**Work to be completed:**
Return the records exactly as they stand, and keep the pictures out of the copy.

**Stored entries:**

--

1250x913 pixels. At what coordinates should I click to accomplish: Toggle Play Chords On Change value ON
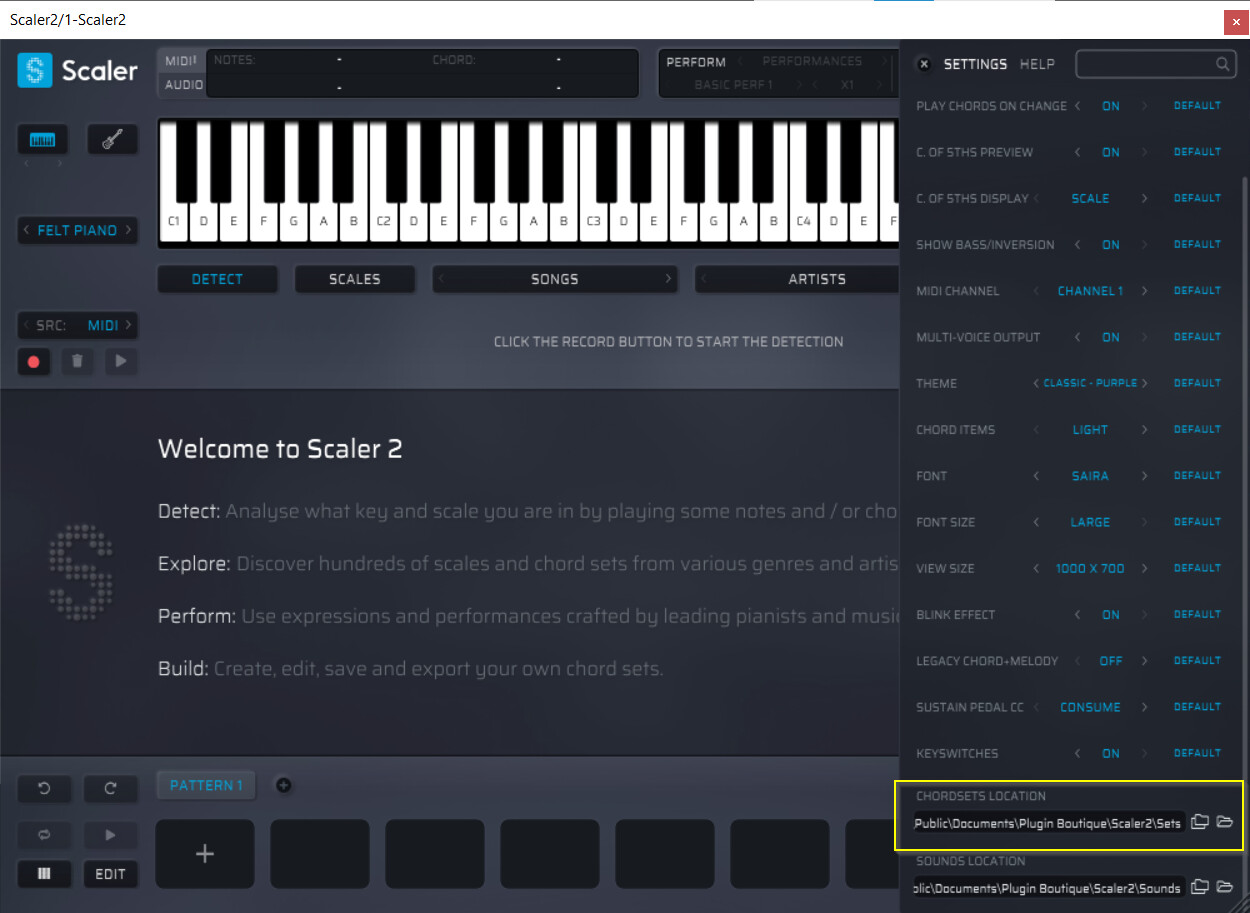point(1110,106)
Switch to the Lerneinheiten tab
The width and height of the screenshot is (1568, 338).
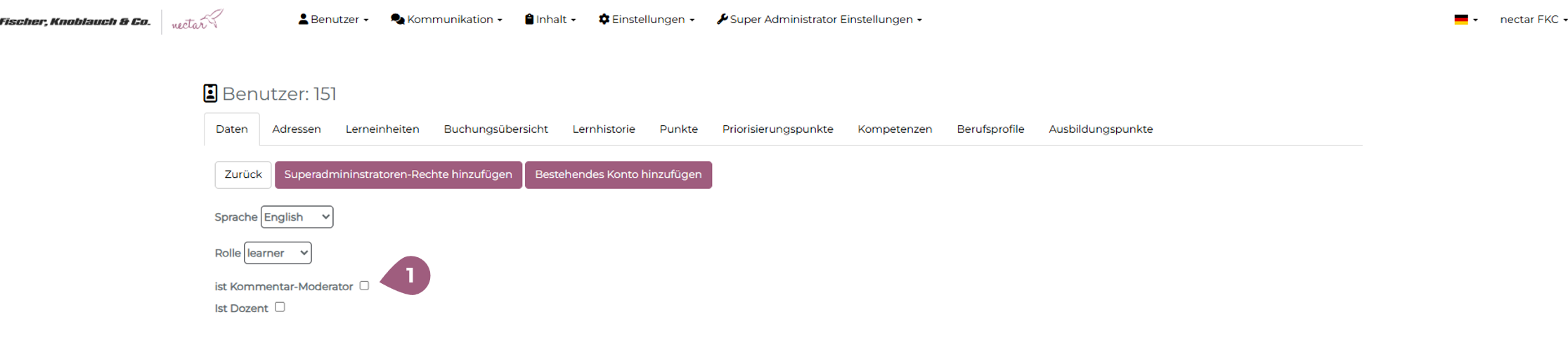pyautogui.click(x=382, y=129)
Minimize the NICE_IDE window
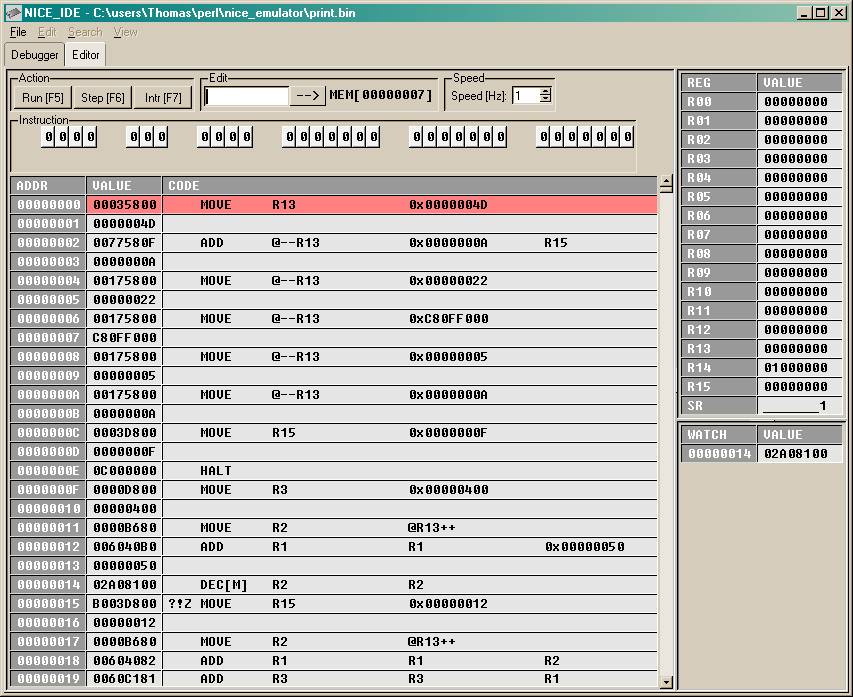This screenshot has height=697, width=853. click(806, 12)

--

**The completed task:**
1250x913 pixels. At what coordinates should I click to accomplish: Toggle Play Chords On Change value ON
point(1110,106)
Switch to the Lerneinheiten tab
The width and height of the screenshot is (1568, 338).
pyautogui.click(x=382, y=129)
Minimize the NICE_IDE window
This screenshot has height=697, width=853. click(806, 12)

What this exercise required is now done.